▽

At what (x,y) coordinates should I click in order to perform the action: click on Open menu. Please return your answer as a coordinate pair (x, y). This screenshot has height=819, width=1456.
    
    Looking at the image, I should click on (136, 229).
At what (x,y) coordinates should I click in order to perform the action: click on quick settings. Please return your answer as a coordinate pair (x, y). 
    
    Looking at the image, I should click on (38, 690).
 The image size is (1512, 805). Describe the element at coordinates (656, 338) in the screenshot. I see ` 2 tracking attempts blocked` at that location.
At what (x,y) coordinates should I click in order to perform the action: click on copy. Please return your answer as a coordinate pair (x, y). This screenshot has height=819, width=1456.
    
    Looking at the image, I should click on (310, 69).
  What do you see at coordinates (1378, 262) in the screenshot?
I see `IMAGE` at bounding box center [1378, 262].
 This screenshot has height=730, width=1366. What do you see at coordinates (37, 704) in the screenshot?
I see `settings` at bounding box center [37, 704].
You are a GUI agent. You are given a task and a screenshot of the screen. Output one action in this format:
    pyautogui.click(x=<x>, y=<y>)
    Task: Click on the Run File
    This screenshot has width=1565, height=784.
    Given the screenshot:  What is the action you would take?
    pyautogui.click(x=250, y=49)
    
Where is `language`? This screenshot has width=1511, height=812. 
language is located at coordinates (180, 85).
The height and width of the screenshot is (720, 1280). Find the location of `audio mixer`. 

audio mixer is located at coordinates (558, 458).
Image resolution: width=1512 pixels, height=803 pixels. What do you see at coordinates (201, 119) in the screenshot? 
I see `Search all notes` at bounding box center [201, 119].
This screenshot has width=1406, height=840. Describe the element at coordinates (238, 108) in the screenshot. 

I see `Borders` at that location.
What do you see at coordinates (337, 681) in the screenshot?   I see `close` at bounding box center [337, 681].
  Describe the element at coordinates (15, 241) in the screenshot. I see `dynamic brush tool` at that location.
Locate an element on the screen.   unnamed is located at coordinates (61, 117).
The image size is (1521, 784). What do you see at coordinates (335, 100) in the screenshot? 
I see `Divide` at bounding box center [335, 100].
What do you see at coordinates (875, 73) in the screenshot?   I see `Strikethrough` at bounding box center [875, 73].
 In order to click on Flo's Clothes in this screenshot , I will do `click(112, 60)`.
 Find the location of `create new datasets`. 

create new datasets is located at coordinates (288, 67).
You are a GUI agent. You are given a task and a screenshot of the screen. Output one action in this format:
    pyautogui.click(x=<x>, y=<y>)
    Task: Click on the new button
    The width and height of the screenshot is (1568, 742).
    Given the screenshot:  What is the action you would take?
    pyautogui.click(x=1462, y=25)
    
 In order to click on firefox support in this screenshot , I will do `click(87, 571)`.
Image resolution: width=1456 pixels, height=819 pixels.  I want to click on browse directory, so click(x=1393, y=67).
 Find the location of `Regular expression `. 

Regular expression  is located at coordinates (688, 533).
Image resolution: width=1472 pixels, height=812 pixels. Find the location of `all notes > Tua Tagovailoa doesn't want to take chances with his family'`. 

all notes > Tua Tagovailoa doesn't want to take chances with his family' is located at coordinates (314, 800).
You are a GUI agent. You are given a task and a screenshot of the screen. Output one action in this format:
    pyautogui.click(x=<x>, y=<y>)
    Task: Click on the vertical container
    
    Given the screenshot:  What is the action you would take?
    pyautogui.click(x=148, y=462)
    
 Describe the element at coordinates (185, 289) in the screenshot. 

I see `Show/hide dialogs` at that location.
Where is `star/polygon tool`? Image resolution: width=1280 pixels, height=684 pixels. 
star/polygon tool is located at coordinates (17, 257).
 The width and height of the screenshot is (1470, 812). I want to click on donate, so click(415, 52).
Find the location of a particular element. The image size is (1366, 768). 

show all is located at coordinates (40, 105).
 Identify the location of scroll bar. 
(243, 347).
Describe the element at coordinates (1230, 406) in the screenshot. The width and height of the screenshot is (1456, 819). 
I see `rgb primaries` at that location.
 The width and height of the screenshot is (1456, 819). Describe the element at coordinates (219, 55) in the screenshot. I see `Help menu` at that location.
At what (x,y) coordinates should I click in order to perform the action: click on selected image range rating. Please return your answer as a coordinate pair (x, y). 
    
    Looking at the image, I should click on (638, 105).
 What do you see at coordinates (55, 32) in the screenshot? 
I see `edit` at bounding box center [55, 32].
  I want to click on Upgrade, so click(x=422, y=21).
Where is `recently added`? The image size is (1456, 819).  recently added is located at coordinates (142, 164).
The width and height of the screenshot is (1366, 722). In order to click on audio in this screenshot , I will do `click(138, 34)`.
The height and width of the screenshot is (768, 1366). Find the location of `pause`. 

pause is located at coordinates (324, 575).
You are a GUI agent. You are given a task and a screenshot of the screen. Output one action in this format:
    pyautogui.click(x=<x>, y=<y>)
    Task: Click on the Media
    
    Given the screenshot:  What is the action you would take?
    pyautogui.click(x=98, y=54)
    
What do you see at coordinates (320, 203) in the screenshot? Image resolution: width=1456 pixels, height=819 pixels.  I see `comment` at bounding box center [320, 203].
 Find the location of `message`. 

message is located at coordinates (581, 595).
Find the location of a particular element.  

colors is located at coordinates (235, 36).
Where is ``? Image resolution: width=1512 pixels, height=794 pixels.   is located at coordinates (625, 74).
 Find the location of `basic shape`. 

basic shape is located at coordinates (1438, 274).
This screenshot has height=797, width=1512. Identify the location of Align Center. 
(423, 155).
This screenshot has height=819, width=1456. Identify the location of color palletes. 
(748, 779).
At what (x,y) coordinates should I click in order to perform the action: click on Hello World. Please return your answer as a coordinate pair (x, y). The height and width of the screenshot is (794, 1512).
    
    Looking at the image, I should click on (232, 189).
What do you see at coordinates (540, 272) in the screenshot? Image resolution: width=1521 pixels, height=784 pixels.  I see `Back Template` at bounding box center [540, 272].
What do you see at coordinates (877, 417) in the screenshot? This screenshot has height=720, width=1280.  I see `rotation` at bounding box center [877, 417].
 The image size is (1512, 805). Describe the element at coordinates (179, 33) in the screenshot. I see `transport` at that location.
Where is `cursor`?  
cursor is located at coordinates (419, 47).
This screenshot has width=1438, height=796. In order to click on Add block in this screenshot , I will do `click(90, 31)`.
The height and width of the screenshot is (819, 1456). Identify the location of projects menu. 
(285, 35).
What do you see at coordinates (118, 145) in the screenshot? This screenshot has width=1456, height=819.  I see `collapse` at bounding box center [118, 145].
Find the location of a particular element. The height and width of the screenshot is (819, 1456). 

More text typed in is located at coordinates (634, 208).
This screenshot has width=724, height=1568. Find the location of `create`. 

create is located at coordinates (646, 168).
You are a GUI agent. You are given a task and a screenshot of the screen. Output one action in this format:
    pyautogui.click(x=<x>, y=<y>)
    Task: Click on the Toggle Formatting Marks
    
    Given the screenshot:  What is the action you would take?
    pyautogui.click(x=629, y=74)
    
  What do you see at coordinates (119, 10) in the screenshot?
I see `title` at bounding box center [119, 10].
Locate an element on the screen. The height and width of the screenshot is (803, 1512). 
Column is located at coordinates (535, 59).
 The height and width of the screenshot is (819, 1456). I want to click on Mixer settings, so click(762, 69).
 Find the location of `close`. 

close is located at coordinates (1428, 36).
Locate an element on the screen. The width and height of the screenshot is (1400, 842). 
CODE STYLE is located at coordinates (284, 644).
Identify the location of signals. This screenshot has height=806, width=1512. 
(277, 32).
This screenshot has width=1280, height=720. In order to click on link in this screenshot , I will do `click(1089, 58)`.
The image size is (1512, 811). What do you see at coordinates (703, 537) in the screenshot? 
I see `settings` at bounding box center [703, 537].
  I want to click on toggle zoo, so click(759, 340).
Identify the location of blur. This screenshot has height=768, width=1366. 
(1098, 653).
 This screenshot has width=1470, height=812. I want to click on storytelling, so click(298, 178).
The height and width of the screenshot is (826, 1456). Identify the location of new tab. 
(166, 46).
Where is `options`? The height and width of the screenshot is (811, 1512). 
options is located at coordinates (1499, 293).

△

The task — Take the lines starting with the one containing "coordinates (61, 117)." and going on through the one containing "coordinates (314, 800).", and rewrite them with "Image resolution" changed to "Screen size". Leave everything else as it is.

Task output —
Locate an element on the screen.   unnamed is located at coordinates (61, 117).
The image size is (1521, 784). What do you see at coordinates (335, 100) in the screenshot? 
I see `Divide` at bounding box center [335, 100].
What do you see at coordinates (875, 73) in the screenshot?   I see `Strikethrough` at bounding box center [875, 73].
 In order to click on Flo's Clothes in this screenshot , I will do `click(112, 60)`.
 Find the location of `create new datasets`. 

create new datasets is located at coordinates (288, 67).
You are a GUI agent. You are given a task and a screenshot of the screen. Output one action in this format:
    pyautogui.click(x=<x>, y=<y>)
    Task: Click on the new button
    The width and height of the screenshot is (1568, 742).
    Given the screenshot:  What is the action you would take?
    pyautogui.click(x=1462, y=25)
    
 In order to click on firefox support in this screenshot , I will do `click(87, 571)`.
Screen size: width=1456 pixels, height=819 pixels.  I want to click on browse directory, so click(x=1393, y=67).
 Find the location of `Regular expression `. 

Regular expression  is located at coordinates (688, 533).
Screen size: width=1472 pixels, height=812 pixels. Find the location of `all notes > Tua Tagovailoa doesn't want to take chances with his family'`. 

all notes > Tua Tagovailoa doesn't want to take chances with his family' is located at coordinates (314, 800).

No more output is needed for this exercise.